Self-organization is the ability of a team to decide how to organize its own activities to achieve the goals set or solve the problems it faces. The effectiveness of Self-organization has been proven … and in good conditions (mainly depending on management), self-organizing teams naturally evolve into HIGH PERFORMANCE TEAMS.

Self-organization belongs to the foundation of agile… It is one of the 12 principles of the Agile Manifesto (2001): « The best architectures, requirements and designs emerge from self-organizing teams. »

But « the self-organized project team » is also a winning practice, one of the 6 characteristics of leading companies, discovered in 1986 by Takeushi and Nonaka. In The New Product Development Game, the authors pointed out the benefits (speed, flexibility and innovation) of self-organizing teams at Toyota, Honda, Fuji-Xerox, HP or 3M. The article was a source of inspiration for agile methods like Scrum…

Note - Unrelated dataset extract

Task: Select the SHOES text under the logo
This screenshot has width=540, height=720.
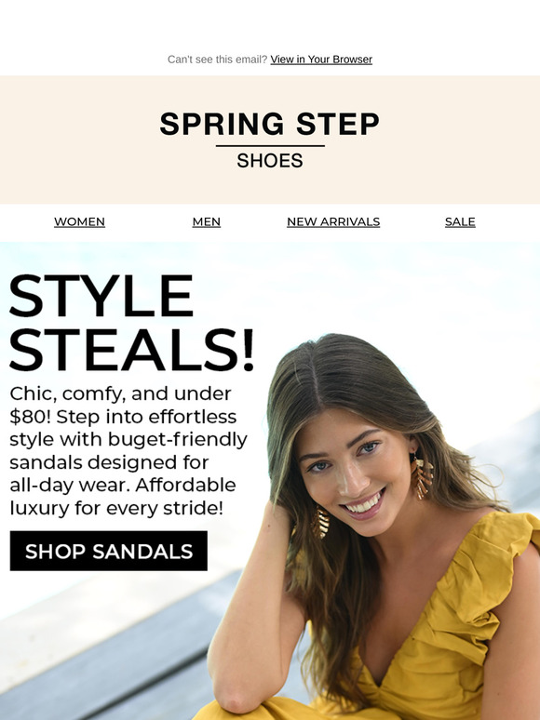Action: (270, 161)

Managers, we need you to encourage self-organization

Self-organization is a « common » behavior of any system (related to the fabulous ability to adapt), but to be optimal, self-organization should be both bordered and supported.  Agile development teams are no exception to the rule…

To ensure it, the role of the organization is to give a direction, to share a VISION. And managers should define the context by setting limits and constraints and support self-organizing agile teams, to enable them to flourish and perform. Unfortunately, only few managers are able to do it today…

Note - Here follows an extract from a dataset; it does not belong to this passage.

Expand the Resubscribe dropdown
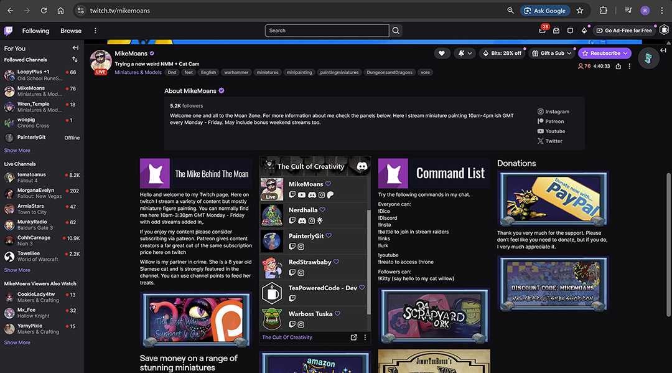[x=625, y=54]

It is clear that the agile self-organized teams must align and evolve with organizational goals. Managers need to articulate what the team does and its own objectives with those of the organization. In parallel and to maintain a successful self-organization, managers will have to know each team member and his work but also provide recognition and appropriate feedback.

In short, without the involvement and commitment of middle management, self-organized teams will… fail.

A new managerial posture is required

Within the population of managers working with agile teams, some are already adapting, for others it is more difficult…

Now in all cases, middle management must show leadership, and leaves behind habits inherited from the past that have little meaning today: command and control, micro-management, or conversely total absence, ignorance and indifference…

Challenging and supporting projects and self-organizing Agile teams will be an important part of the agile manager activity. The Lean & Agile organization offers managers the best opportunity to delegate, to empower people (for real), and to give them the autonomy.  It’s a new and positive perspective but that can only work with the presence of the two pillars of Agile Management:  (mutual) trust and authenticity.